Any HMM is represented by three features (∏, A, B),
where ∏ is the initial state distribution vector,
A = [aij] is the state transition matrix which shows the probability of transition from state ai to state aj at a particular time, and
B = [bjk] is the matrix of observing symbols vk at current state qj.
The HMMs are used for observation sequence probability estimation, classification of utterances, and model parameter estimation by using forward–backward from Baum and Viterbi algorithm [5, 12, 28]. The most important phases using HMM-based speech recognition are training and testing. The advantages of using HMMs are that time and spectral variability can be modeled parallelly. Other advantages are HMMs can be initialized by using an initial estimate of the HMM parameters without labeling the data [4, 27,28,29, 35].
4.2 Artificial Neural Networks (ANNs)
In speech recognition, the artificial neural network has mostly used the method after HMM. These can be used independently or with the combination of HMMs. ANNs are very effective classifier. These classifiers learn and organize the data based on input data during the training phase. ANNs are capable of adapting when the data is unknown. Most popular ANN architectures are multilayer perceptron, self-organizing maps, and radial basis function [8, 31, 32].
5 Language Model
Knowledge of spoken language is production based for speech recognition. This includes knowledge of linguistic sounds, pronunciation variation, interpretation of the meaning of words, grammatical structure, and the possible meaning of sentences. By using language models, the search space for the recognition engine is reduced. Natural language processing is used for the implementation of these features in automatic speech recognition. Example of some of the steps is designing pronunciation dictionary and defining a grammar for the utterances [5, 7]. Nowadays, statistical language models are used that give probabilities of a sequence of words based on the previous set of words. Most widely used language models for speech recognition are N-gram language models, which predict the probabilities of words based on occurrences of its previous N-1 words [27].
6 Speech Recognition Tool Kit
There are different types of open-source speech recognition tools available. These systems have been developed using different programming languages like Java, C++, and C. These tool kits are based on HMMs, ANNs, and combination of both. The following section describes each in detail.
6.1 Htk
The HTK is an HMM-based tool for developing HMMs, especially for building the speech recognition systems. It was initially developed at Cambridge University by Speech Vision and Robotics Group. Main modules for developing the speech recognition systems are data preparation, training, and testing. The module HCopy is used for feature extraction with other tools. The module HCompv is used for flat start initialization. The module HeRest is used for re-estimation, and HVite is used for recognition. Speech recognition results can also be analyzed with tool HResult. The well-documented material is available as HTK book for developing different types of speech recognition system [3, 30].

====================

(Things to do)
[1] Answer these questions using the extract.
(a) In an HMM, what does ∏ represent?
(b) Which three ANN architectures does the extract name as the most popular?
(c) Which HTK module is used for flat start initialization?
[2] Return the passage of the extract between "4.2 Artificial Neural" and "[8, 31, 32].", inclusive, copied word for word.

(Rows)
====================

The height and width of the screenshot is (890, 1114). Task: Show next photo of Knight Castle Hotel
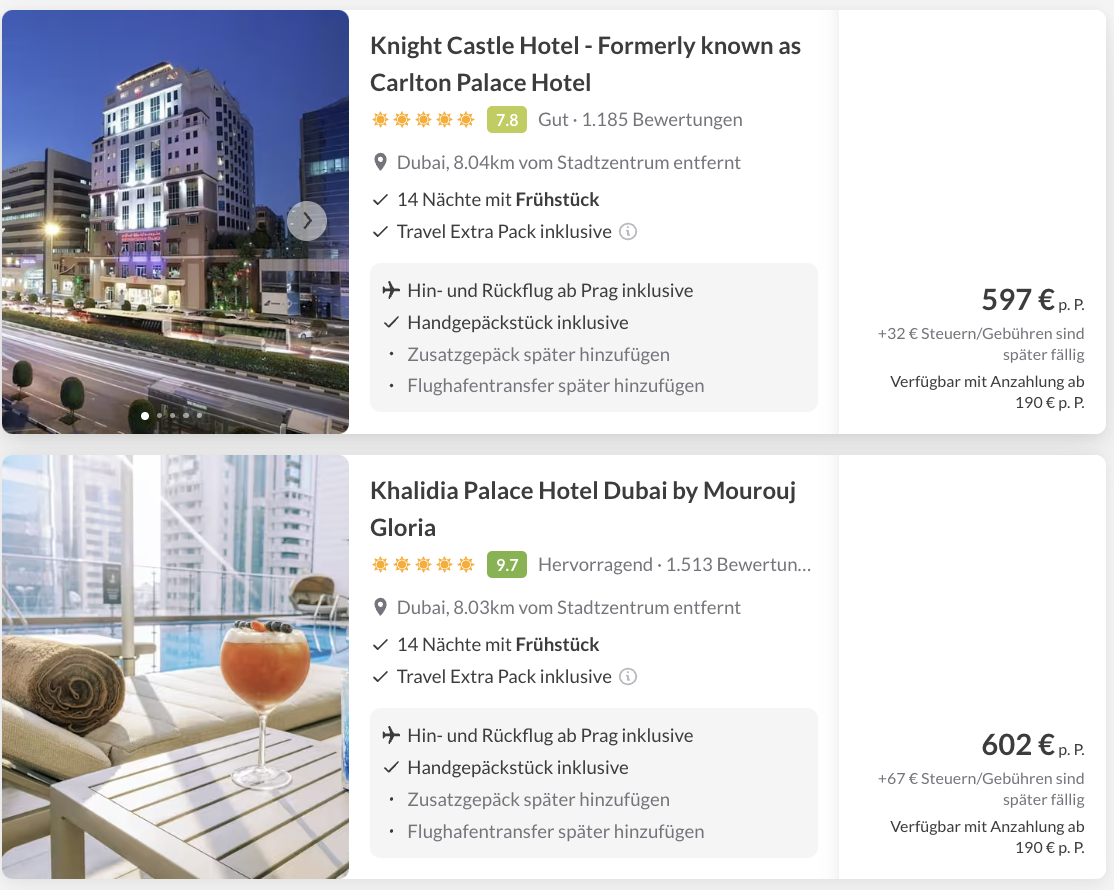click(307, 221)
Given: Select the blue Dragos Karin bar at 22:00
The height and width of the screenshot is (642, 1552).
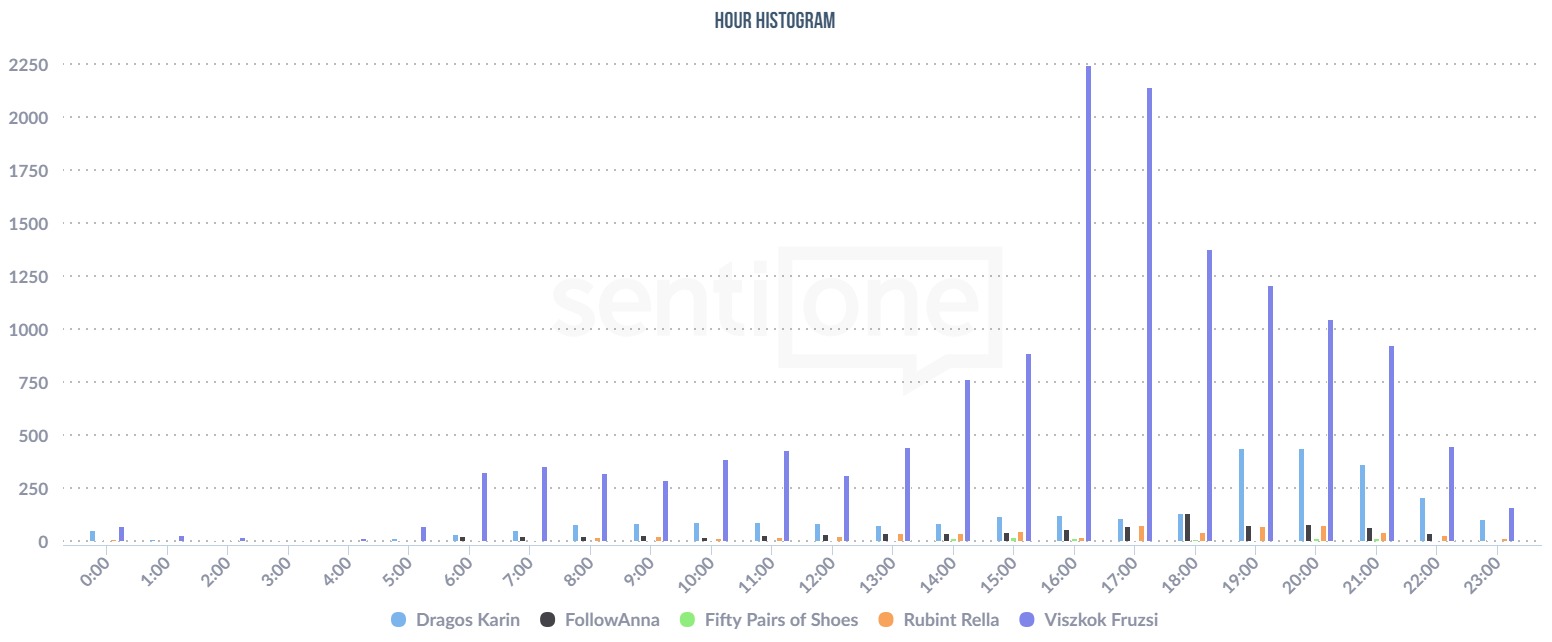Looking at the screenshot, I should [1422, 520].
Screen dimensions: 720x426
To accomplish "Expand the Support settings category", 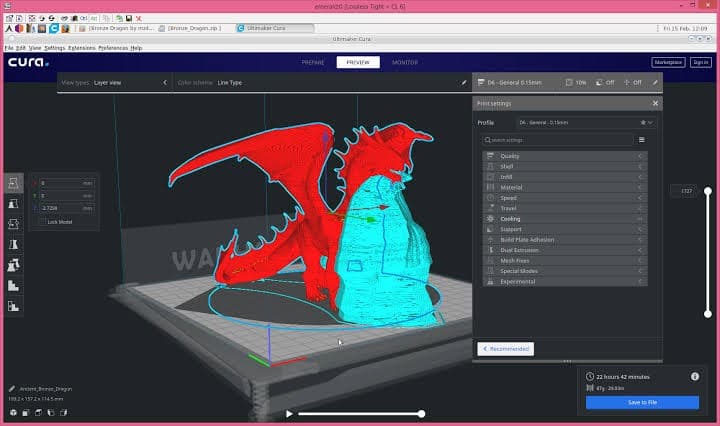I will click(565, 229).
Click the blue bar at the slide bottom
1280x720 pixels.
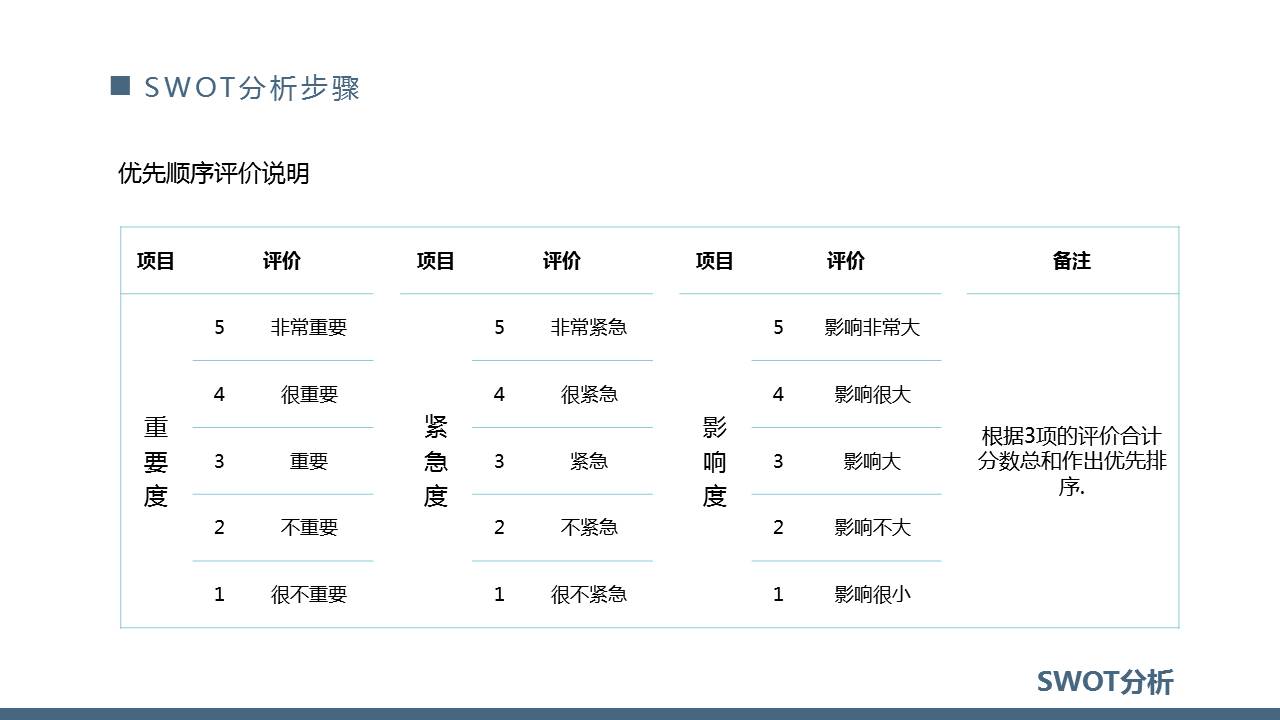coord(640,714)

====================

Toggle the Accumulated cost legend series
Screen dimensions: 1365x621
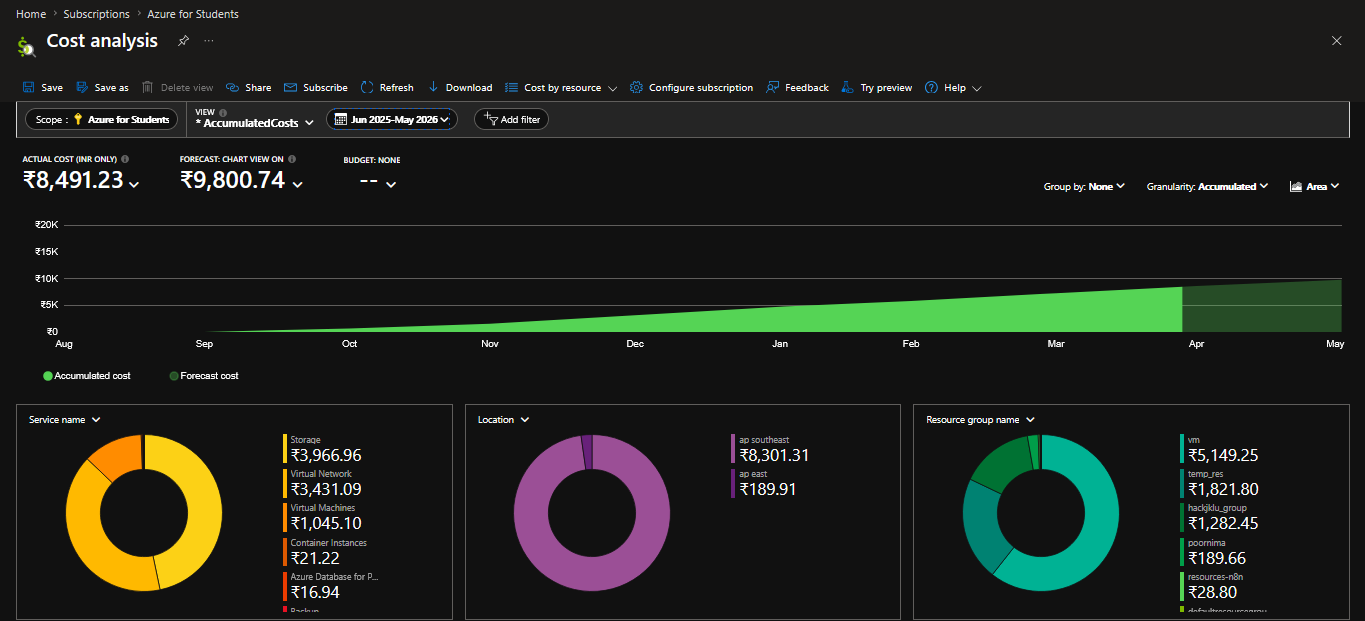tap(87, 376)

====================

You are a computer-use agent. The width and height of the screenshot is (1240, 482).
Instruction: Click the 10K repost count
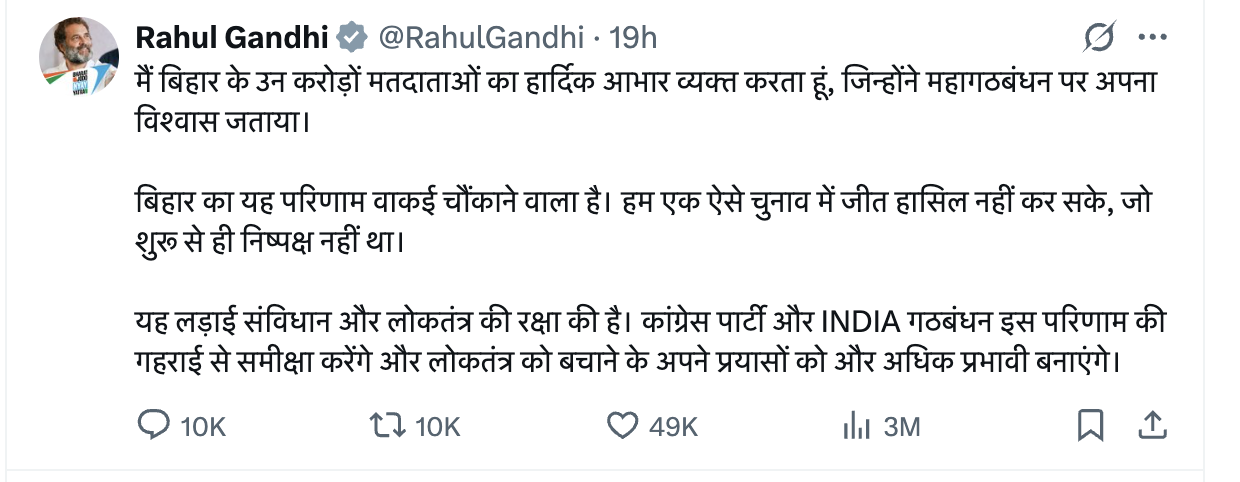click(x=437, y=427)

====================

(Solution set)
[1]
(a) The initial state distribution vector.
(b) Multilayer perceptron, self-organizing maps, and radial basis function.
(c) HCompv.

[2]
4.2 Artificial Neural Networks (ANNs)
In speech recognition, the artificial neural network has mostly used the method after HMM. These can be used independently or with the combination of HMMs. ANNs are very effective classifier. These classifiers learn and organize the data based on input data during the training phase. ANNs are capable of adapting when the data is unknown. Most popular ANN architectures are multilayer perceptron, self-organizing maps, and radial basis function [8, 31, 32].